Title:Proteomic Analysis of the Molecular Mechanisms of Chlorpromazine
Inhibiting Migration of Oral Squamous Cell Carcinoma
Volume: 21
Issue: 1
Author(s): Nannan Zhang, Junzhi Liu, Qiuping Dong, Chen Liu, Xinyu Liang, Peiyuan Tang and Zheng Liang*
Affiliation:
- Department of Otorhinolaryngology, Tianjin Medical University General Hospital, Tianjin, 300020, China
Keywords:
Chlorpromazine, oral squamous cell carcinoma, proteomics, liquid chromatography-mass spectrometry, cell migration, molecular docking.
Abstract:
Background: Oral squamous cell carcinoma (OSCC) is a common malignant tumor of
the head and neck region known for its high metastatic and invasive potential. Chlorpromazine
(CPZ) has been shown to inhibit the growth of oral cancer cells. However, the effects of CPZ on
OSCC migration and its underlying molecular mechanisms remain unclear.
Objectives: We aimed to identify global protein changes and potential core proteins involved in
CPZ-mediated inhibition of migration in SCC-15 cells using proteomics.
Methods: We assessed the effect of CPZ on SCC-15 using CCK-8 assays and wound healing experiments.
Next, we performed LC-MS-based proteomic analysis to identify protein alterations in
SCC-15 cells treated with CPZ at different times. Differential expression proteins (DEPs) were
identified and subjected to bioinformatics analysis using GO, KEGG, and PPI tools. Key candidate
proteins were selected and validated using the TCGA-HNSCC database and molecular docking.
Results: It was found that 20μm of CPZ had no effect on cell proliferation, but inhibited cell migration.
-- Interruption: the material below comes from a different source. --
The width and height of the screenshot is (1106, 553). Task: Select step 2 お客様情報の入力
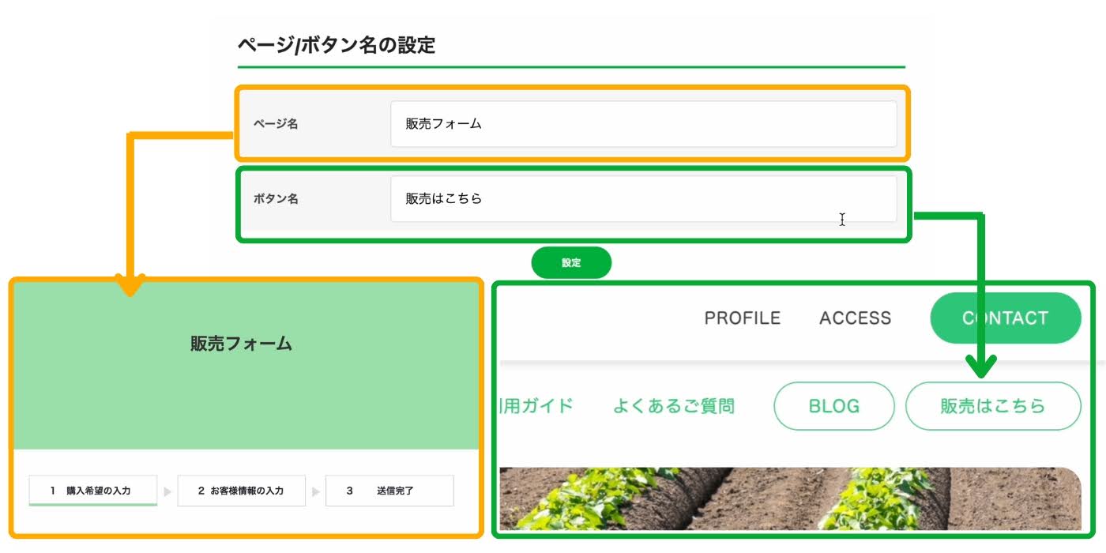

A total of 4748 proteins were identified by Proteomics, among which 56 DEPs were identified,
including 34 upregulated proteins and 22 downregulated proteins. Three proteins (RPF2,
ACTB, and TGFBI) were identified as key candidate proteins associated with cell adhesion and
migration in oral cancer cells.
Conclusion: CPZ may affect the expression of RPF2, ACTB, and TGFBI proteins and change the
extracellular matrix and cell adhesion function, thus inhibiting the migration of SCC-15 cells. The
results of this study provide a robust basis for further research on the molecular mechanism of
CPZ to inhibit the migration of OSCC.